Action item
Print every line of the data exactly as shown.

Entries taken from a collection
____

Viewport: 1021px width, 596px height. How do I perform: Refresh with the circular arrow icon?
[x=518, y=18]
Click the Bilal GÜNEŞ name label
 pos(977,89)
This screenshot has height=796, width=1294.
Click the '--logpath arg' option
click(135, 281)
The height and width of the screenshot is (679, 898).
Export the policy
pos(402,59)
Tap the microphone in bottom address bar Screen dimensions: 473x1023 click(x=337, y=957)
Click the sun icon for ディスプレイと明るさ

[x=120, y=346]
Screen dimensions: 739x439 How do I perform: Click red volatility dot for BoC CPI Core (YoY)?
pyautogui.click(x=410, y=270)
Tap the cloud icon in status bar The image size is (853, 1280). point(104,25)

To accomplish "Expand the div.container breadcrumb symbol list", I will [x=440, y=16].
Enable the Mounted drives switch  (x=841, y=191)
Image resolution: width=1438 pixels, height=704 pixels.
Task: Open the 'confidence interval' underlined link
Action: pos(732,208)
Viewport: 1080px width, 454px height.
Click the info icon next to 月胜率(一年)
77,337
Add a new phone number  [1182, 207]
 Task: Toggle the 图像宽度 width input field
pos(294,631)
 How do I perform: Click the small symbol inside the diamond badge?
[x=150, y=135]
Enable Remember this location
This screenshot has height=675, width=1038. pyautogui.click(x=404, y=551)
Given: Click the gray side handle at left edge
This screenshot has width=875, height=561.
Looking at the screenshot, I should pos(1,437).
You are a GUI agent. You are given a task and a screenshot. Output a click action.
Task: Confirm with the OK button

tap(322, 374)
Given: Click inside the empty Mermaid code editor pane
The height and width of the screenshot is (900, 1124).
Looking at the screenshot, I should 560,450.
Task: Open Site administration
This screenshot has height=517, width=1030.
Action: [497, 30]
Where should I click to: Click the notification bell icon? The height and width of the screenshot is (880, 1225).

____

Exercise solution
Viewport: 1021px width, 596px height. How do I perform: Refresh with the circular arrow icon?
[x=518, y=18]
Click the Bilal GÜNEŞ name label
 pos(977,89)
This screenshot has height=796, width=1294.
Click the '--logpath arg' option
click(135, 281)
The height and width of the screenshot is (679, 898).
Export the policy
pos(402,59)
Tap the microphone in bottom address bar Screen dimensions: 473x1023 click(x=337, y=957)
Click the sun icon for ディスプレイと明るさ

[x=120, y=346]
Screen dimensions: 739x439 How do I perform: Click red volatility dot for BoC CPI Core (YoY)?
pyautogui.click(x=410, y=270)
Tap the cloud icon in status bar The image size is (853, 1280). point(104,25)

To accomplish "Expand the div.container breadcrumb symbol list", I will [x=440, y=16].
Enable the Mounted drives switch  (x=841, y=191)
Image resolution: width=1438 pixels, height=704 pixels.
Task: Open the 'confidence interval' underlined link
Action: pos(732,208)
Viewport: 1080px width, 454px height.
Click the info icon next to 月胜率(一年)
77,337
Add a new phone number  [1182, 207]
 Task: Toggle the 图像宽度 width input field
pos(294,631)
 How do I perform: Click the small symbol inside the diamond badge?
[x=150, y=135]
Enable Remember this location
This screenshot has height=675, width=1038. pyautogui.click(x=404, y=551)
Given: Click the gray side handle at left edge
This screenshot has width=875, height=561.
Looking at the screenshot, I should pos(1,437).
You are a GUI agent. You are given a task and a screenshot. Output a click action.
Task: Confirm with the OK button

tap(322, 374)
Given: Click inside the empty Mermaid code editor pane
The height and width of the screenshot is (900, 1124).
Looking at the screenshot, I should 560,450.
Task: Open Site administration
This screenshot has height=517, width=1030.
Action: [497, 30]
Where should I click to: Click the notification bell icon? The height and width of the screenshot is (880, 1225).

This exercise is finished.